Any small room makes a great clubhouse. Big spaces get boring. But put me in a small room and it can become anything. The bathroom is the dominant small room. It could be a submarine or a tree fort or perhaps the wreckage of a plane on a deserted island. That one was always a favorite. It is such an isolated space, the rest of the house disappears. I could keep my mind within the game and be unconcerned with life beyond the wall. What the imagination could do to the common bathroom was unmatched.
A personal sanctuary. Anyone can walk into your bedroom. But that bathroom, under your control, is yours and yours alone. When I lost my imagination but gained my curiosity, I still enjoyed the bathroom.
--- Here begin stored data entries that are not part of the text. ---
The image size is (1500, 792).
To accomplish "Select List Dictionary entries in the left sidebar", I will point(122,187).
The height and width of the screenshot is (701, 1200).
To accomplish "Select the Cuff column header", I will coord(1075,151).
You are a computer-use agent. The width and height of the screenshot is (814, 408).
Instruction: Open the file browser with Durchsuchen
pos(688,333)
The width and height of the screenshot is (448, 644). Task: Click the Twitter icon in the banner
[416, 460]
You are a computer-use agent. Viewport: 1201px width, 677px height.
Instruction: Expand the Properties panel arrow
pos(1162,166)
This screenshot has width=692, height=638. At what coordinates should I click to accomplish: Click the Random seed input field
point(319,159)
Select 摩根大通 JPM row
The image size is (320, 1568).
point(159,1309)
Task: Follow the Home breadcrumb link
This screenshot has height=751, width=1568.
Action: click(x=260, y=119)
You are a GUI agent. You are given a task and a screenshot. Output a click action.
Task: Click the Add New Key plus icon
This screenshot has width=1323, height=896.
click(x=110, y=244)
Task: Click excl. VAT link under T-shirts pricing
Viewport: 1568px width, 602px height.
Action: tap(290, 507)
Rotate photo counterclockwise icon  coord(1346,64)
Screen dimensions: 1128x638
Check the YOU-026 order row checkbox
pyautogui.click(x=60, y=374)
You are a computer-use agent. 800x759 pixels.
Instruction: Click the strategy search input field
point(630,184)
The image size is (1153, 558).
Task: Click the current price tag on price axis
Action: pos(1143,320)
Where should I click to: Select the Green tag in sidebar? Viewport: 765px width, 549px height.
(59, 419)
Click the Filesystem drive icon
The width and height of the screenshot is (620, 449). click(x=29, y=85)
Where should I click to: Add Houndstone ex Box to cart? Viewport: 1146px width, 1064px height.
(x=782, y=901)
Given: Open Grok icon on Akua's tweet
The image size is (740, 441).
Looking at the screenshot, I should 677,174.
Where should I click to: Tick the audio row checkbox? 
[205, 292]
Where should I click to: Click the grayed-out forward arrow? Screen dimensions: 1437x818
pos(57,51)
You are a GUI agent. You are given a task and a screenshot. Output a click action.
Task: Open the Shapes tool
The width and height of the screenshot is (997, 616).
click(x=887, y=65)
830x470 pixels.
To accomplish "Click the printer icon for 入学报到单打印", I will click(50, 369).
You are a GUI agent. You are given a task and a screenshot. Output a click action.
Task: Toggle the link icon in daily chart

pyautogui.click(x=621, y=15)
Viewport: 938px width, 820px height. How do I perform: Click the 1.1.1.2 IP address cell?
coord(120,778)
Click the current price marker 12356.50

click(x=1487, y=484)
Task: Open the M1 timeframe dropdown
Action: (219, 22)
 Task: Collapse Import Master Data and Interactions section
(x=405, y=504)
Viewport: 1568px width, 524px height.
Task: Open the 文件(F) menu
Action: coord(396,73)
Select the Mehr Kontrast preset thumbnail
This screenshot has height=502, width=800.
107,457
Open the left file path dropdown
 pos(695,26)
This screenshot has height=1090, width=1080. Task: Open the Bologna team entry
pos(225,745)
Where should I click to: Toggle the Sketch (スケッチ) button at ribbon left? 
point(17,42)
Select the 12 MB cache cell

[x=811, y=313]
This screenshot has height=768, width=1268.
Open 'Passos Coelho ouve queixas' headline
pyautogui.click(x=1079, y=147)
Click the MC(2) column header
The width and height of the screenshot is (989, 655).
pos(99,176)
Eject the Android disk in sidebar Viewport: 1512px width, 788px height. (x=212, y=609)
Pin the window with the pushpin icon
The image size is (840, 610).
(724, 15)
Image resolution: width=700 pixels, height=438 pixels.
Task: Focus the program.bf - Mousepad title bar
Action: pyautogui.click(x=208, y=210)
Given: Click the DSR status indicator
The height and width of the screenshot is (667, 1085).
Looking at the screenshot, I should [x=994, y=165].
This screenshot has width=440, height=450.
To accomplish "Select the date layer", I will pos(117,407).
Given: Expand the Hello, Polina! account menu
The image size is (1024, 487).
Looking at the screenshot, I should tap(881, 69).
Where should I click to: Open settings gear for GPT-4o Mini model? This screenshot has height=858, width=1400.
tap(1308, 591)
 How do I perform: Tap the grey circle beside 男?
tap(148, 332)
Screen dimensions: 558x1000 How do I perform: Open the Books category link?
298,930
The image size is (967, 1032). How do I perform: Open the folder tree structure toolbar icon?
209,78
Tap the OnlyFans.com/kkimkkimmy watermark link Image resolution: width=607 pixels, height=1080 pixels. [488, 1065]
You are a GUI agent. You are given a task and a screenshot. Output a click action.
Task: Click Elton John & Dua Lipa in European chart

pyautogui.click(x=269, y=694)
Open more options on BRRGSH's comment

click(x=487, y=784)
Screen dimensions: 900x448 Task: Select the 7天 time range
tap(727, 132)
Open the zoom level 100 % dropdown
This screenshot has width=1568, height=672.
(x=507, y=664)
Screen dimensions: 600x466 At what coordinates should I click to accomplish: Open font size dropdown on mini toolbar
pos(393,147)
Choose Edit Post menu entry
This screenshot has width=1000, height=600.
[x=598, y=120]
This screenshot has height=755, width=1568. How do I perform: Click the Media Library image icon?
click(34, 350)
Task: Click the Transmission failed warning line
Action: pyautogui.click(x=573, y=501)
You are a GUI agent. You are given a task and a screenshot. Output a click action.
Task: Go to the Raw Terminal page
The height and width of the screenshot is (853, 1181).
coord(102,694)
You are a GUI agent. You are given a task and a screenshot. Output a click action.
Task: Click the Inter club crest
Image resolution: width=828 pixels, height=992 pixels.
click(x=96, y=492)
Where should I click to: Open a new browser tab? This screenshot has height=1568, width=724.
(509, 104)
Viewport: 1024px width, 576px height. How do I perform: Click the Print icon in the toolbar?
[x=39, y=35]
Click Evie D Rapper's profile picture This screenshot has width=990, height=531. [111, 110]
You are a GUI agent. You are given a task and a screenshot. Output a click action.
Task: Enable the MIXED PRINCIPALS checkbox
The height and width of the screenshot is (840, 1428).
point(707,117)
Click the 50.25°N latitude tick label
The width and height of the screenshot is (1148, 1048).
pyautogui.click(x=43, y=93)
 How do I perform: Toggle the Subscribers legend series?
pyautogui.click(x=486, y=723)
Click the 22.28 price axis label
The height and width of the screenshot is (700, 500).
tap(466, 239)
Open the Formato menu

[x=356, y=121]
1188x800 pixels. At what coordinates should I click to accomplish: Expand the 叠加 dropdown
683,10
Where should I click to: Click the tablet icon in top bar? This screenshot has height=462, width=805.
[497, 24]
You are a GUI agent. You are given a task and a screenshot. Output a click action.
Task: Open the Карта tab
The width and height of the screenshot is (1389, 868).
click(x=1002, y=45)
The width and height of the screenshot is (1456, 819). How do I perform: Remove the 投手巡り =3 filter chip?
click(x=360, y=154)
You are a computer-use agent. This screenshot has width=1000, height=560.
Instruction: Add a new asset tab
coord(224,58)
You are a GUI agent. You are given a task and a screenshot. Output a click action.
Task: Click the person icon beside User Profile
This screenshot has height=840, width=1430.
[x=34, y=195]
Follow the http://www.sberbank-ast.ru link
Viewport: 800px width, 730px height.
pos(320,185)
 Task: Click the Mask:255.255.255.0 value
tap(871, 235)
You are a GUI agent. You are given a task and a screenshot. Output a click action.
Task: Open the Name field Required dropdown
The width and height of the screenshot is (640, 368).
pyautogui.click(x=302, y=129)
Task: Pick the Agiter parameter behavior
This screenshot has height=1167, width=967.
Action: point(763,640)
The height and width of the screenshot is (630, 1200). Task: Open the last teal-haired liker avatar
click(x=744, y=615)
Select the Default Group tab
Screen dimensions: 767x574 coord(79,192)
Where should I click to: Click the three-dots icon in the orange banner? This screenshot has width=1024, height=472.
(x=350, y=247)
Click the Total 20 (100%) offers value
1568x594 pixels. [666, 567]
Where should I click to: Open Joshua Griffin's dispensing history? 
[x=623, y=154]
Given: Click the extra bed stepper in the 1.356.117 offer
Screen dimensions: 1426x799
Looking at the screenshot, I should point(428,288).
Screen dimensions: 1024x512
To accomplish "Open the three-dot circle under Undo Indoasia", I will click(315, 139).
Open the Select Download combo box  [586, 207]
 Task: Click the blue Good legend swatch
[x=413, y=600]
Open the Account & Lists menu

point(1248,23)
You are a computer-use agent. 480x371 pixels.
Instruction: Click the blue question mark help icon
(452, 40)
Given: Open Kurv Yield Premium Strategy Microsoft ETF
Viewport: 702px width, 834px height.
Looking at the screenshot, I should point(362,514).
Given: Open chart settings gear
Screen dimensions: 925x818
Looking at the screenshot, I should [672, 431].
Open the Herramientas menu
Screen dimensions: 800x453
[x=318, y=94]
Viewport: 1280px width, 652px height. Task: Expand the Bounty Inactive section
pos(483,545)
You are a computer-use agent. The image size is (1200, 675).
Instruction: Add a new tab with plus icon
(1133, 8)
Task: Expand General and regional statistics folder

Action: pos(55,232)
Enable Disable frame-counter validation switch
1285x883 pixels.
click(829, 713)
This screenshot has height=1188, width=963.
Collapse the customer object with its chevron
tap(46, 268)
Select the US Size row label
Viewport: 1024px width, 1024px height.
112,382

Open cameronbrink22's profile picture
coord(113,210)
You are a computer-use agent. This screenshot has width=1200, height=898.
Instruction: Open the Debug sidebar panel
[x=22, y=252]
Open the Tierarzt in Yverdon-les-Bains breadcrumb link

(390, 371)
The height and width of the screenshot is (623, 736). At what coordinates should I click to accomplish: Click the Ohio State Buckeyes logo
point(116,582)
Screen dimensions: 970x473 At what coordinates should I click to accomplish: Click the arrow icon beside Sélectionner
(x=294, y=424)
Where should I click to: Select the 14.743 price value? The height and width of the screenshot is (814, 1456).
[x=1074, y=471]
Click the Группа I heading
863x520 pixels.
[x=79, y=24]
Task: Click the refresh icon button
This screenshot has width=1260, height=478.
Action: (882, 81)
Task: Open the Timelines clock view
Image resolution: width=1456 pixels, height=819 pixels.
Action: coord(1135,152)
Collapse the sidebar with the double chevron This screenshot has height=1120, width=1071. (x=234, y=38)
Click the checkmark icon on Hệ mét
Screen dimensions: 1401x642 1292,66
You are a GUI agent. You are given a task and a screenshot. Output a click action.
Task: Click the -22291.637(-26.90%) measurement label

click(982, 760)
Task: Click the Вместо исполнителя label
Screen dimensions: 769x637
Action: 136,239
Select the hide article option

This was not so much about puberty as it was just having my own time. The walls remained a comforting blockade to the outside. Instead of daydreams, I could focus on clear thinking. I did not go to the bathroom because I had to think, thinking just happened to be a byproduct of going to the bathroom. Anywhere else in the home, school, or work I could always find a distraction. I am a very distracted person. The bathroom is where serious thinking takes place. I am not in conversation, there is no television or computer, no books, photographs, nothing. Nothing except for toilet paper and shampoo. Maybe once I will read the ingredients to shampoo. But once is enough. Philosophy, theology, literature, sociology, great breakthroughs in thought happen in the bathroom. If I could harness the focus native to the bathroom for daily practice, I would be a very diligent man.
Two is a crowd. Not since play dates with my cousin, has the bathroom been hospitable to more than one. Of course there is space for multiple people in these public restrooms, but it is my personal space. Does not matter if you got there first, you are in my space. With these feelings the bathroom becomes taboo. Men do not talk, and if they do, barely. They do not make eye contact, and if they do, they keep their eyes high. Ceiling is a good target, the floor if you can commit to it. This quiet dance around each other helps to maintain the illusion of personal sanctuary. It is this illusion I have grown a desire to break. In the last few years I have become interested in the awkward social dynamic of men in the bathroom. Certain folks are oblivious to this: small kids and the elderly. But for the rest, those in their prime, we just feel awkward. I like to watch this, I want to prod this, and to investigate. I feel increasingly compelled to make conversations, and sometimes I do. On occasion it works, other times people get weirded out. But usually I do not act. I think about it, and I want to, but it is so easy not to.
My New Year’s resolution was close to being a mandate that I must, when encountering another person in the restroom, always make conversation. I decided that ”always” could come back to bite my butt. It will remain instead, a barrier that I will pick at, on occasion, when I can get up the guff. But it is fun. And someday, maybe, the restroom will become the new break room or lounge area. It is at that point that I will regret my social course and long for my lost sanctuary.